**REQUIRED ACTION**
An exact transcript of the records is what this task asks for.

**MATERIAL FOR THE TASK**

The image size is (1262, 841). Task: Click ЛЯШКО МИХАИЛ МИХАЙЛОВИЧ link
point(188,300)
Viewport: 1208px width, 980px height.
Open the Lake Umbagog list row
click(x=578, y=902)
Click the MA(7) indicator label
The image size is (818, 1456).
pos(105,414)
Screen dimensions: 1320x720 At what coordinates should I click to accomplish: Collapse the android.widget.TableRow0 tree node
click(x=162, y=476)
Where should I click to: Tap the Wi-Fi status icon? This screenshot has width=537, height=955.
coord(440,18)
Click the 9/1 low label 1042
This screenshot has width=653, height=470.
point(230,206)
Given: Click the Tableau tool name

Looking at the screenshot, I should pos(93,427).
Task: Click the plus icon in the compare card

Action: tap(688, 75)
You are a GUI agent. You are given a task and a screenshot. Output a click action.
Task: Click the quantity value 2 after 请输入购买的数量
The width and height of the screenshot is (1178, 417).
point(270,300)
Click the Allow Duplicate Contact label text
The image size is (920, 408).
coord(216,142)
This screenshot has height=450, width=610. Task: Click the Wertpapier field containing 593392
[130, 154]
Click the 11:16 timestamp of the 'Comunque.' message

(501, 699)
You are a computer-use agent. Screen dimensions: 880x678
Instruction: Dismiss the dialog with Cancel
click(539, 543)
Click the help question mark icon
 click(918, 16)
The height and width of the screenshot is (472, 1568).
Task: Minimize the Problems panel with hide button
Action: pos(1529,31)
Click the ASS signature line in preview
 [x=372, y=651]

**REPLY TO THE EXERCISE**
The image size is (1262, 841). Task: Click ЛЯШКО МИХАИЛ МИХАЙЛОВИЧ link
point(188,300)
Viewport: 1208px width, 980px height.
Open the Lake Umbagog list row
click(x=578, y=902)
Click the MA(7) indicator label
The image size is (818, 1456).
pos(105,414)
Screen dimensions: 1320x720 At what coordinates should I click to accomplish: Collapse the android.widget.TableRow0 tree node
click(x=162, y=476)
Where should I click to: Tap the Wi-Fi status icon? This screenshot has width=537, height=955.
coord(440,18)
Click the 9/1 low label 1042
This screenshot has width=653, height=470.
point(230,206)
Given: Click the Tableau tool name

Looking at the screenshot, I should pos(93,427).
Task: Click the plus icon in the compare card

Action: tap(688, 75)
You are a GUI agent. You are given a task and a screenshot. Output a click action.
Task: Click the quantity value 2 after 请输入购买的数量
The width and height of the screenshot is (1178, 417).
point(270,300)
Click the Allow Duplicate Contact label text
The image size is (920, 408).
coord(216,142)
This screenshot has height=450, width=610. Task: Click the Wertpapier field containing 593392
[130, 154]
Click the 11:16 timestamp of the 'Comunque.' message

(501, 699)
You are a computer-use agent. Screen dimensions: 880x678
Instruction: Dismiss the dialog with Cancel
click(539, 543)
Click the help question mark icon
 click(918, 16)
The height and width of the screenshot is (472, 1568).
Task: Minimize the Problems panel with hide button
Action: pos(1529,31)
Click the ASS signature line in preview
 [x=372, y=651]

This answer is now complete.